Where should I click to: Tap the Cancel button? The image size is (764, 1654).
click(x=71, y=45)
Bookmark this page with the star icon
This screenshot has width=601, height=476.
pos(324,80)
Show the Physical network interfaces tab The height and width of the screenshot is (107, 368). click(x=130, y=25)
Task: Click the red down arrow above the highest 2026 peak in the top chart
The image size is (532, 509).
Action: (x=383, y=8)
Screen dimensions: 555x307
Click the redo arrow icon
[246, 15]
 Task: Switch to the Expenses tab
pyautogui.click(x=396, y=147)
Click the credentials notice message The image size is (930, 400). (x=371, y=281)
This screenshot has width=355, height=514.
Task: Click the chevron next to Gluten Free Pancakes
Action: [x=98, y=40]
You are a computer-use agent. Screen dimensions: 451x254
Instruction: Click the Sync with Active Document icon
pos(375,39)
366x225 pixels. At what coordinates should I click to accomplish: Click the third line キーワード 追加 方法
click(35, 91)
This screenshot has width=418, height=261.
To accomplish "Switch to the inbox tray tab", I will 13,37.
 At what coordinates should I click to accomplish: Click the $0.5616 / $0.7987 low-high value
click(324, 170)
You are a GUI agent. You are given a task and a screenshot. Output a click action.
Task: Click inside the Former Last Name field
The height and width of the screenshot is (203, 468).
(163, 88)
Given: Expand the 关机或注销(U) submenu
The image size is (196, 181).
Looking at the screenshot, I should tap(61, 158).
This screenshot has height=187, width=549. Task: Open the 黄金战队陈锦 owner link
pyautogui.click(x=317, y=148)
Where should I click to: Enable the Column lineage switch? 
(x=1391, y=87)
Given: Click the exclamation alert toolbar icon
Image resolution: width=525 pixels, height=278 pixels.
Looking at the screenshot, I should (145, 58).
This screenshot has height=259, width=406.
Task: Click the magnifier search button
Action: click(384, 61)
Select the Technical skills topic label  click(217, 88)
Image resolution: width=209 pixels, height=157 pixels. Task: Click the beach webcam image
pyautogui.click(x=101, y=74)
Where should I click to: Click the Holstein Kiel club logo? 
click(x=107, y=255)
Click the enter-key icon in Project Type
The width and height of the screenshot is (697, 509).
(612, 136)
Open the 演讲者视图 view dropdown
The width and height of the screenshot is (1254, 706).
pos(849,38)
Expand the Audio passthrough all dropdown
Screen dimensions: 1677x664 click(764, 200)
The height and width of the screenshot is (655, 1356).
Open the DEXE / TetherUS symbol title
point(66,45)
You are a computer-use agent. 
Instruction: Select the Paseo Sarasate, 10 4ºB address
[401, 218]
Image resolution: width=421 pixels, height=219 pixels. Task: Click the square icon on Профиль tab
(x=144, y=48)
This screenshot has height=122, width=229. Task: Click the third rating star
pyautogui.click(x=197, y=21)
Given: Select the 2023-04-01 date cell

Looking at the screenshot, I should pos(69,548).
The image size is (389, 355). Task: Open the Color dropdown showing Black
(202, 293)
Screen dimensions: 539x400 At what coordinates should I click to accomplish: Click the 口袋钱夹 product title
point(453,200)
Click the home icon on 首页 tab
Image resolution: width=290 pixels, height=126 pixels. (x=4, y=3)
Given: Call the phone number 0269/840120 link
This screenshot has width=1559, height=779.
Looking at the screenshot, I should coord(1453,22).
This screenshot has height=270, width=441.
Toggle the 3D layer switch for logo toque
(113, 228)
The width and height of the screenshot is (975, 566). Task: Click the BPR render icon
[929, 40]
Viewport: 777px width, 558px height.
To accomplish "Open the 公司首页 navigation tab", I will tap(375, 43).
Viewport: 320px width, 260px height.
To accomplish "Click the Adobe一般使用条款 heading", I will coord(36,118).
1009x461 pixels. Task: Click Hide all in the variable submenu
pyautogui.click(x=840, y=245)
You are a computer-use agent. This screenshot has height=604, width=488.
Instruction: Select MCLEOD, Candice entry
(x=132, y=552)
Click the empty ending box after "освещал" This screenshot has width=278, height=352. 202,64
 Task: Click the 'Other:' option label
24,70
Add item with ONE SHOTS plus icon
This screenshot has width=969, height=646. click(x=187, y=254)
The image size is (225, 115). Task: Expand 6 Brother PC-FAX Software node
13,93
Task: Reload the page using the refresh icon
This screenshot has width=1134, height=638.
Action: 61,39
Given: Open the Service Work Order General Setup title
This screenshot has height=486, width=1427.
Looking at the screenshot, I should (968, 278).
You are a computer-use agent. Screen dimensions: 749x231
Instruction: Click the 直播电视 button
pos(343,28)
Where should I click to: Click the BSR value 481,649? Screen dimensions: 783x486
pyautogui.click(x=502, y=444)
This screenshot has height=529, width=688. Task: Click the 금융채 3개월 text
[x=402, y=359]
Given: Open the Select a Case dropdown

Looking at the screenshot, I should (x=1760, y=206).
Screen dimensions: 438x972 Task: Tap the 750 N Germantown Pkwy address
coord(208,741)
++++++++++++++++++++
# [PROBLEM DESCRIPTION]
Copy whichever lines in the listing above contain the word "will".

# [TASK RESPONSE]
To accomplish "Switch to the inbox tray tab", I will 13,37.
To accomplish "Open the 公司首页 navigation tab", I will tap(375, 43).
To accomplish "Click the Adobe一般使用条款 heading", I will coord(36,118).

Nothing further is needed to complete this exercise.